* Provided data
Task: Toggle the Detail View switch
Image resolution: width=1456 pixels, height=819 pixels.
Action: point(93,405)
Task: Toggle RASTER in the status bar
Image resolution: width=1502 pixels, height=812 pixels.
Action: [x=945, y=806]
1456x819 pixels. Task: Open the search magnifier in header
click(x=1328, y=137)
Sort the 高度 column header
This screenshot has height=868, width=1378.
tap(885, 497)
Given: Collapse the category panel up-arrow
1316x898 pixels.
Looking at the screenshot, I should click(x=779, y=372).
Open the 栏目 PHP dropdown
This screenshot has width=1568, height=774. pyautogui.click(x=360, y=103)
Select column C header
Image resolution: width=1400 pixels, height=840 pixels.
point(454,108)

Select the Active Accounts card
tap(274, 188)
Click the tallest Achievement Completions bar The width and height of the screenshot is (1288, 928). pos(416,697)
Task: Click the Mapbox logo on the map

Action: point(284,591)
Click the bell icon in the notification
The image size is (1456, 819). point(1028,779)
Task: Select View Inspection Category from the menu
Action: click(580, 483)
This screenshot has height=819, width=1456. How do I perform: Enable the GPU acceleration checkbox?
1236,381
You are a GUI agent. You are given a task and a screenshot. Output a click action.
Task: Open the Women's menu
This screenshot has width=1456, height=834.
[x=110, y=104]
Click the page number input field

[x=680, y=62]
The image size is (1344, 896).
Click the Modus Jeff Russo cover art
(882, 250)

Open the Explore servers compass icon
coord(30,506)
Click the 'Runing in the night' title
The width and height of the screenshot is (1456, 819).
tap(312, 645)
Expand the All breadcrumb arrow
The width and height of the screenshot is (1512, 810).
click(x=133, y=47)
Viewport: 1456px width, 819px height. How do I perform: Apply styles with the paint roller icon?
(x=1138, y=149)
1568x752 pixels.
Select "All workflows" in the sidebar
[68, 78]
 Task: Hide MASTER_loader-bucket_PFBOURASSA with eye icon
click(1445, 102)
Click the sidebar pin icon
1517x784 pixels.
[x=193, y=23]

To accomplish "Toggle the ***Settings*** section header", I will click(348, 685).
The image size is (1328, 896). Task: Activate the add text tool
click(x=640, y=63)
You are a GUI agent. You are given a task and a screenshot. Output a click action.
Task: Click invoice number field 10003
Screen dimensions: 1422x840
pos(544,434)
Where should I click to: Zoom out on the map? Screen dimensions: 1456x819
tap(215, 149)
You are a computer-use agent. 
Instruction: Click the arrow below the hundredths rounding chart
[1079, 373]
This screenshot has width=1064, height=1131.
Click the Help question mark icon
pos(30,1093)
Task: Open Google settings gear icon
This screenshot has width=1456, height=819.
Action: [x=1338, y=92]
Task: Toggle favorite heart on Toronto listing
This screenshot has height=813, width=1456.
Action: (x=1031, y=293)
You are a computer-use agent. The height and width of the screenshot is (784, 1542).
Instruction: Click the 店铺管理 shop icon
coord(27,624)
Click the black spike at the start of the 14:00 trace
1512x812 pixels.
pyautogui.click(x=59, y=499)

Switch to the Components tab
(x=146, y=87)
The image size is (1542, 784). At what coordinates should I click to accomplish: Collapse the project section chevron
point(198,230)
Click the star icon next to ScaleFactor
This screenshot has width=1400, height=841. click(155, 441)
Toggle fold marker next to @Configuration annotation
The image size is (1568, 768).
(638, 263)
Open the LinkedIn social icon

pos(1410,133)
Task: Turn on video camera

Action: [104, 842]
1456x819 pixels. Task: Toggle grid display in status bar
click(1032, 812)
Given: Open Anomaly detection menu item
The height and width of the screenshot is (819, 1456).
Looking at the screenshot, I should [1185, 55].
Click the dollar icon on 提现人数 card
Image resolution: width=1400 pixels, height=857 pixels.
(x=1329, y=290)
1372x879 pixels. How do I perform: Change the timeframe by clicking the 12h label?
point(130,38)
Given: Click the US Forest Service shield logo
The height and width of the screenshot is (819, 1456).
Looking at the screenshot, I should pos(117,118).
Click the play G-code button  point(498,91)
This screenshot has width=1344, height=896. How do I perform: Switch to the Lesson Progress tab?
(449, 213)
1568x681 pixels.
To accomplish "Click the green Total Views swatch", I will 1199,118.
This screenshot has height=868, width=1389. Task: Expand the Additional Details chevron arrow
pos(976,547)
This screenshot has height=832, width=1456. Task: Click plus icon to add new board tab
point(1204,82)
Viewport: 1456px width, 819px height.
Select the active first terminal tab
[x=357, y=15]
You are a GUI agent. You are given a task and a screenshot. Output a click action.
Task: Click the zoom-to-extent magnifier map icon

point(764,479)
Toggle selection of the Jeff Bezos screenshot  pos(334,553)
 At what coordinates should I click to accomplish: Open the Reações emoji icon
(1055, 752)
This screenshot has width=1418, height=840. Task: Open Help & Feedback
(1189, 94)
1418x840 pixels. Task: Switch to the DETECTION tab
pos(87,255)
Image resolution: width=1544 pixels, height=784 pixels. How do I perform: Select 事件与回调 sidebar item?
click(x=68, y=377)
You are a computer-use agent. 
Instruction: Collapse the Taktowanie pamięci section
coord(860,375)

* Required action
The answer should consist of all the lines above, retyped exactly.

* Response below
Task: Toggle the Detail View switch
Image resolution: width=1456 pixels, height=819 pixels.
Action: point(93,405)
Task: Toggle RASTER in the status bar
Image resolution: width=1502 pixels, height=812 pixels.
Action: [x=945, y=806]
1456x819 pixels. Task: Open the search magnifier in header
click(x=1328, y=137)
Sort the 高度 column header
This screenshot has height=868, width=1378.
tap(885, 497)
Given: Collapse the category panel up-arrow
1316x898 pixels.
Looking at the screenshot, I should click(x=779, y=372).
Open the 栏目 PHP dropdown
This screenshot has width=1568, height=774. pyautogui.click(x=360, y=103)
Select column C header
Image resolution: width=1400 pixels, height=840 pixels.
point(454,108)

Select the Active Accounts card
tap(274, 188)
Click the tallest Achievement Completions bar The width and height of the screenshot is (1288, 928). pos(416,697)
Task: Click the Mapbox logo on the map

Action: point(284,591)
Click the bell icon in the notification
The image size is (1456, 819). point(1028,779)
Task: Select View Inspection Category from the menu
Action: click(580, 483)
This screenshot has height=819, width=1456. How do I perform: Enable the GPU acceleration checkbox?
1236,381
You are a GUI agent. You are given a task and a screenshot. Output a click action.
Task: Open the Women's menu
This screenshot has width=1456, height=834.
[x=110, y=104]
Click the page number input field

[x=680, y=62]
The image size is (1344, 896).
Click the Modus Jeff Russo cover art
(882, 250)

Open the Explore servers compass icon
coord(30,506)
Click the 'Runing in the night' title
The width and height of the screenshot is (1456, 819).
tap(312, 645)
Expand the All breadcrumb arrow
The width and height of the screenshot is (1512, 810).
click(x=133, y=47)
Viewport: 1456px width, 819px height. How do I perform: Apply styles with the paint roller icon?
(x=1138, y=149)
1568x752 pixels.
Select "All workflows" in the sidebar
[68, 78]
 Task: Hide MASTER_loader-bucket_PFBOURASSA with eye icon
click(1445, 102)
Click the sidebar pin icon
1517x784 pixels.
[x=193, y=23]

To accomplish "Toggle the ***Settings*** section header", I will click(348, 685).
The image size is (1328, 896). Task: Activate the add text tool
click(x=640, y=63)
You are a GUI agent. You are given a task and a screenshot. Output a click action.
Task: Click invoice number field 10003
Screen dimensions: 1422x840
pos(544,434)
Where should I click to: Zoom out on the map? Screen dimensions: 1456x819
tap(215, 149)
You are a computer-use agent. 
Instruction: Click the arrow below the hundredths rounding chart
[1079, 373]
This screenshot has width=1064, height=1131.
Click the Help question mark icon
pos(30,1093)
Task: Open Google settings gear icon
This screenshot has width=1456, height=819.
Action: [x=1338, y=92]
Task: Toggle favorite heart on Toronto listing
This screenshot has height=813, width=1456.
Action: (x=1031, y=293)
You are a computer-use agent. The height and width of the screenshot is (784, 1542).
Instruction: Click the 店铺管理 shop icon
coord(27,624)
Click the black spike at the start of the 14:00 trace
1512x812 pixels.
pyautogui.click(x=59, y=499)

Switch to the Components tab
(x=146, y=87)
The image size is (1542, 784). At what coordinates should I click to accomplish: Collapse the project section chevron
point(198,230)
Click the star icon next to ScaleFactor
This screenshot has width=1400, height=841. click(155, 441)
Toggle fold marker next to @Configuration annotation
The image size is (1568, 768).
(638, 263)
Open the LinkedIn social icon

pos(1410,133)
Task: Turn on video camera

Action: [104, 842]
1456x819 pixels. Task: Toggle grid display in status bar
click(1032, 812)
Given: Open Anomaly detection menu item
The height and width of the screenshot is (819, 1456).
Looking at the screenshot, I should [1185, 55].
Click the dollar icon on 提现人数 card
Image resolution: width=1400 pixels, height=857 pixels.
(x=1329, y=290)
1372x879 pixels. How do I perform: Change the timeframe by clicking the 12h label?
point(130,38)
Given: Click the US Forest Service shield logo
The height and width of the screenshot is (819, 1456).
Looking at the screenshot, I should pos(117,118).
Click the play G-code button  point(498,91)
This screenshot has width=1344, height=896. How do I perform: Switch to the Lesson Progress tab?
(449, 213)
1568x681 pixels.
To accomplish "Click the green Total Views swatch", I will 1199,118.
This screenshot has height=868, width=1389. Task: Expand the Additional Details chevron arrow
pos(976,547)
This screenshot has height=832, width=1456. Task: Click plus icon to add new board tab
point(1204,82)
Viewport: 1456px width, 819px height.
Select the active first terminal tab
[x=357, y=15]
You are a GUI agent. You are given a task and a screenshot. Output a click action.
Task: Click the zoom-to-extent magnifier map icon

point(764,479)
Toggle selection of the Jeff Bezos screenshot  pos(334,553)
 At what coordinates should I click to accomplish: Open the Reações emoji icon
(1055, 752)
This screenshot has width=1418, height=840. Task: Open Help & Feedback
(1189, 94)
1418x840 pixels. Task: Switch to the DETECTION tab
pos(87,255)
Image resolution: width=1544 pixels, height=784 pixels. How do I perform: Select 事件与回调 sidebar item?
click(x=68, y=377)
You are a computer-use agent. 
Instruction: Collapse the Taktowanie pamięci section
coord(860,375)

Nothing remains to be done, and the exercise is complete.